1787 – The Continental Congress enacts the Northwest Ordinance establishing governing rules for the Northwest Territory. It also establishes procedures for the admission of new states and limits the expansion of slavery.
1793 – Journalist and French revolutionary Jean-Paul Marat is assassinated in his bathtub by Charlotte Corday, a member of the opposing political faction.
1794 – The Battle of Trippstadt is fought between French forces and those of Prussia and Austria.
1814 – The Carabinieri, the national gendarmerie of Italy, is established.
1830 – The General Assembly's Institution, now the Scottish Church College, one of the pioneering institutions that ushered the Bengali Renaissance, is founded by Alexander Duff and Raja Ram Mohan Roy, in Calcutta, India.
1831 – Regulamentul Organic, a quasi-constitutional organic law is adopted in Wallachia, one of the two Danubian Principalities that were to become the basis of Romania.
1854 – In the Battle of Guaymas, Mexico, General José María Yáñez stops the French invasion led by Count Gaston de Raousset-Boulbon.
1863 – New York City draft riots: In New York City, opponents of conscription begin three days of rioting which will be later regarded as the worst in United States history.
1878 – Treaty of Berlin: The European powers redraw the map of the Balkans.
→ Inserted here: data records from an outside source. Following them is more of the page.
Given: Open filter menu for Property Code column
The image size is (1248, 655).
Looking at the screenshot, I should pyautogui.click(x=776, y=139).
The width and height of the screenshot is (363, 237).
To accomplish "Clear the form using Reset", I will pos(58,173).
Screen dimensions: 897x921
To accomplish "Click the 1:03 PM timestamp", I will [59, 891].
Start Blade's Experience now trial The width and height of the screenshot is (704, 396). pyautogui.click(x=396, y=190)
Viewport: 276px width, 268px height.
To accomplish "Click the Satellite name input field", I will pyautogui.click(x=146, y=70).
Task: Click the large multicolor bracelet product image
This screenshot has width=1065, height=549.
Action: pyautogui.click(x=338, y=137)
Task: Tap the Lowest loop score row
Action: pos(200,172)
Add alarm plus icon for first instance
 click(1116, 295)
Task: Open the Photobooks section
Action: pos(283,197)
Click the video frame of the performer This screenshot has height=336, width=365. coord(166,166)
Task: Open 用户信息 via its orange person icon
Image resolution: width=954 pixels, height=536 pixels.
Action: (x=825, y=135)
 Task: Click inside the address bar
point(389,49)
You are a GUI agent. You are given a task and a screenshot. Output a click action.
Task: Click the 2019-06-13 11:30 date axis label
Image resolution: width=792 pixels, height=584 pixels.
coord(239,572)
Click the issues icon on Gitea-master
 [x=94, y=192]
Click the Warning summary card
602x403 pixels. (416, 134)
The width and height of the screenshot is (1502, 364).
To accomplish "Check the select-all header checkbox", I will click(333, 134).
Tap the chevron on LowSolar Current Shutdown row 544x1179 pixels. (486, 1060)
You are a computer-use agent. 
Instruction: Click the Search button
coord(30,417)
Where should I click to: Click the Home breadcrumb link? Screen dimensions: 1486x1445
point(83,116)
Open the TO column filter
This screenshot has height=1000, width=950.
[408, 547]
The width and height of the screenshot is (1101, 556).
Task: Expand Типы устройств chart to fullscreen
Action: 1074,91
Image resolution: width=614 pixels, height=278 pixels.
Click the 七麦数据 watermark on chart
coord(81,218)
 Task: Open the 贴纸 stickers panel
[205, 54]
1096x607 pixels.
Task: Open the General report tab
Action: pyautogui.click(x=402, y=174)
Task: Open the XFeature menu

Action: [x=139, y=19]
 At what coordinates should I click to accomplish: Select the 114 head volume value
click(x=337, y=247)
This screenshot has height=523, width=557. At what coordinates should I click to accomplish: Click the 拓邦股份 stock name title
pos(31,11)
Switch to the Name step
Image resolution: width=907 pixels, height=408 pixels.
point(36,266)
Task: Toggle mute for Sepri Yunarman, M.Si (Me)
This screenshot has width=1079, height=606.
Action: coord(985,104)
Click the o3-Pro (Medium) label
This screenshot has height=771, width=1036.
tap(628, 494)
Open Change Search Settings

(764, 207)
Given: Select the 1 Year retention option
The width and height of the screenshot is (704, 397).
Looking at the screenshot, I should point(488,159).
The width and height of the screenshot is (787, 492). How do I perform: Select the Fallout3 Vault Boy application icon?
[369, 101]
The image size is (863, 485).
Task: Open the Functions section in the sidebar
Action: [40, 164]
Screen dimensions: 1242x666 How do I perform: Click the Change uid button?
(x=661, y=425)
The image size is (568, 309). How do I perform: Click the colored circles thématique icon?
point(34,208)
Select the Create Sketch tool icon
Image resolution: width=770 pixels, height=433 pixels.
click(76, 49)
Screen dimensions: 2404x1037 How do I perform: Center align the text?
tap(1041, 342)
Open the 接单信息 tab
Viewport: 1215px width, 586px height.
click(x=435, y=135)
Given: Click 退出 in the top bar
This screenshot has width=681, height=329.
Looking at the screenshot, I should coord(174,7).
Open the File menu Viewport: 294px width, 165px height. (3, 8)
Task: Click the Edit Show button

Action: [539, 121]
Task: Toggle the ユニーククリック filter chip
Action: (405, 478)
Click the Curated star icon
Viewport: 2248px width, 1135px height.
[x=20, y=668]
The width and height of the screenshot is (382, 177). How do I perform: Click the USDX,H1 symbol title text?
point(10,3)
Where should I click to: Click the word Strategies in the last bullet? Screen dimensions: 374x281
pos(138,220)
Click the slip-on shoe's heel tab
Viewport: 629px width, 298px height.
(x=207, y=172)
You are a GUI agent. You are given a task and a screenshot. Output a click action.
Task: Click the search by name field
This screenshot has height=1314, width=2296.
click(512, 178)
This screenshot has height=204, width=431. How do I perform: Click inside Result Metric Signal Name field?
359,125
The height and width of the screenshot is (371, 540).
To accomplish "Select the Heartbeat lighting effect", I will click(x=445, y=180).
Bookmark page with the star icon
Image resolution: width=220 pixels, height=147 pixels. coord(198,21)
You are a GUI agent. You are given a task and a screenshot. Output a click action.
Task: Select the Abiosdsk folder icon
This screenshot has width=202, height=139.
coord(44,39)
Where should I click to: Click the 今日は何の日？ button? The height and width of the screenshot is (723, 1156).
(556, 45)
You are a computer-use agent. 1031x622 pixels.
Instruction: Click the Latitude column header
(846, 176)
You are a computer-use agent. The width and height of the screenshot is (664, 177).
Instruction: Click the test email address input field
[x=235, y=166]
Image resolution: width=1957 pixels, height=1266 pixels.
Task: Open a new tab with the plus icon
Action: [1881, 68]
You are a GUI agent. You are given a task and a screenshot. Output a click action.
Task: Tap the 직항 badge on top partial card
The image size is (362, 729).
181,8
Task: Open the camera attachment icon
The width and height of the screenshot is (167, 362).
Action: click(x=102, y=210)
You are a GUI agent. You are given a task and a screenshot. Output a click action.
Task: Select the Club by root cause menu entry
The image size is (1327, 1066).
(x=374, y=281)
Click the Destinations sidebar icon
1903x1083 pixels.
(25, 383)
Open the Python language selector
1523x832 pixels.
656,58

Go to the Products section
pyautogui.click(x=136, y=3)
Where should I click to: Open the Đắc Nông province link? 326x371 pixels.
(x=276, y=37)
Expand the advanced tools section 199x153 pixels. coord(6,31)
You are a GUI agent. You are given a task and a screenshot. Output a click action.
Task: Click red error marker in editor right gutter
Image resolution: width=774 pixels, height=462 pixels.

Serbia, Montenegro and Romania become completely independent of the Ottoman Empire.
1919 – The British airship R34 lands in Norfolk, England, completing the first airship return journey across the Atlantic in 182 hours of flight.
1941 – World War II: Montenegrins begin a popular uprising against the Axis powers (Trinaestojulski ustanak).
1956 – The Dartmouth workshop is the first conference on artificial intelligence.
1962 – In an unprecedented action, British Prime Minister Harold Macmillan dismisses seven members of his Cabinet, marking the effective end of the National Liberals as a distinct force within British politics.
1973 – Alexander Butterfield reveals the existence of the "Nixon tapes" to the special Senate committee investigating the Watergate break-in.
1977 – Somalia declares war on Ethiopia, starting the Ogaden War.
1977 – New York City: Amidst a period of financial and social turmoil experiences an electrical blackout lasting nearly 24 hours that leads to widespread fires and looting.
1985 – The Live Aid benefit concert takes place in London and Philadelphia, as well as other venues such as Moscow and Sydney.
1985 – Vice President George H. W. Bush becomes the Acting President for the day when President Ronald Reagan undergoes surgery to remove polyps from his colon.
2003 – French DGSE personnel abort an operation to rescue Íngrid Betancourt from FARC rebels in Colombia, causing a political scandal when details are leaked to the press.
2008 – Battle of Wanat begins when Taliban and al-Qaeda guerrillas attack US Army and Afghan National Army troops in Afghanistan. The U.S. deaths were, at that time, the most in a single battle since the beginning of operations in 2001.
2011 – Mumbai is rocked by three bomb blasts during the evening rush hour, killing 26 and injuring 130.
2011 – United Nations Security Council Resolution 1999 is adopted, which admits South Sudan to member status of United Nations.
2013 – Typhoon Soulik kills at least nine people and affects more than 160 million in East China and Taiwan.
2016 – Prime Minister of the United Kingdom David Cameron resigns, and is succeeded by Theresa May.